また、本発明によれば、工程及び薬剤の数が少なく、しかも簡易な操作によって、処理対象物である微粉末からカルシウム成分と鉛成分を分別して回収することができる。
このうち、カルシウム成分は、硫酸カルシウムとして回収され、セメント原料等として用いることができる。
鉛成分は、鉛硫化物(例えば、硫化鉛)として回収され、山元還元による非鉄精練原料等として用いることができる。特に、浮遊選鉱で回収される固体分として、硫酸カルシウム、鉛硫化物以外の他の物質(例えば、ケイ素、アルミニウム等の化合物)が高含有率で含まれる場合であっても、当該他の物質が、硫酸カルシウムと共に沈鉱として回収されるため、浮鉱に含まれる鉛硫化物の含有率を高く維持することができ、常に、良質の非鉄精錬原料を得ることができる。
【発明を実施するための最良の形態】
【0008】
以下、図面を参照しつつ、本発明のカルシウム成分及び鉛成分を含有する微粉末の処理方法を説明する。

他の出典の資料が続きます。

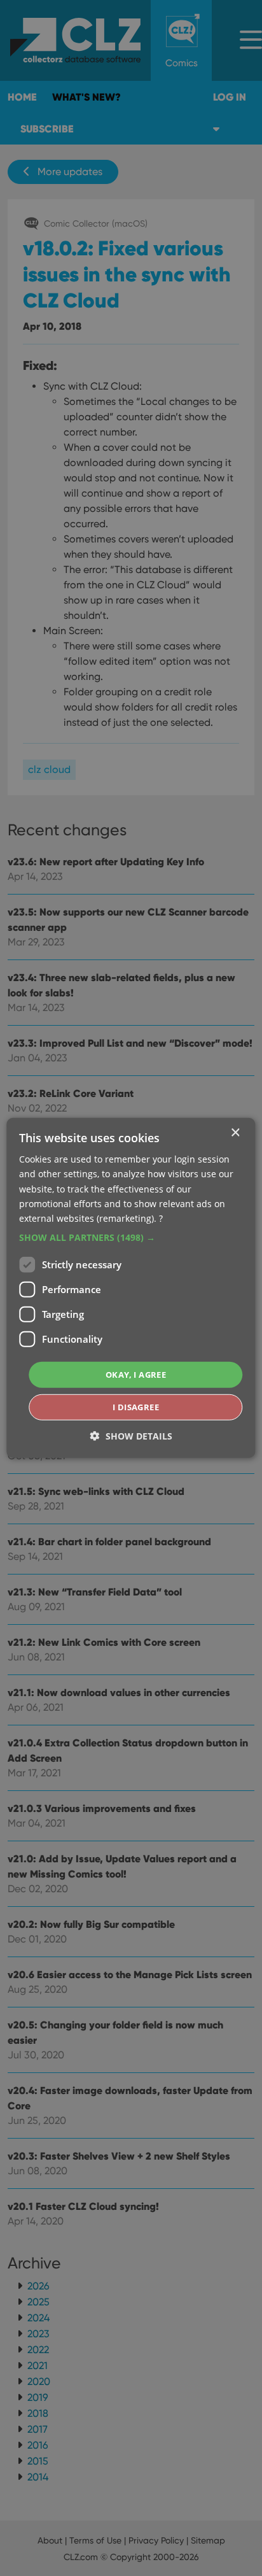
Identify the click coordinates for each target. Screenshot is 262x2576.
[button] (130, 1237)
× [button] (235, 1133)
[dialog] (131, 1288)
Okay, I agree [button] (136, 1374)
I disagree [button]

図1は、本発明のカルシウム成分及び鉛成分を含有する微粉末の処理方法の一例を示すフロー図である。
本発明のカルシウム成分及び鉛成分を含有する微粉末の処理方法は、図1に示すように、(A)カルシウム成分及び鉛成分を含有する微粉末と、水と、硫酸を混合して、pHが6.0以下であり、かつ、固体分である硫酸カルシウムを含むスラリーを得る硫酸カルシウム生成工程と、(B)工程(A)で得られたスラリーに硫化剤を加えて、固体分である硫酸カルシウム及び鉛硫化物を含むスラリーを得る鉛硫化物生成工程と、(C)工程(B)で得られたスラリーのpHを測定し、pHが6.0を超えている場合は、前記スラリーに硫酸を加えて、再度、pHを6.0以下に調整するpH調整工程と、(D)工程(C)で得られた前記スラリーに捕収剤と必要に応じて起泡剤とを加えて、スラリーに含まれる鉛硫化物を疎水化させる鉛硫化物疎水化工程と、(E)工程(D)で得られた前記スラリーを浮遊選鉱処理して、鉛硫化物を含む浮鉱と、硫酸カルシウムを含む沈鉱を得る鉛・カルシウム分離工程を含むものである。
【0009】
[(A)硫酸カルシウム生成工程]
本工程は、カルシウム成分及び鉛成分を含有する微粉末と、水と、硫酸を混合して、pHが6.0以下であり、かつ、固体分である硫酸カルシウムを含むスラリーを得る工程である。
本発明の処理対象となる微粉末としては、例えば、前記の背景技術の欄で説明した、塩素バイパス技術によるセメントキルンの排ガスの処理の過程で捕集される微粉末や、焼却飛灰、溶融飛灰等が挙げられる。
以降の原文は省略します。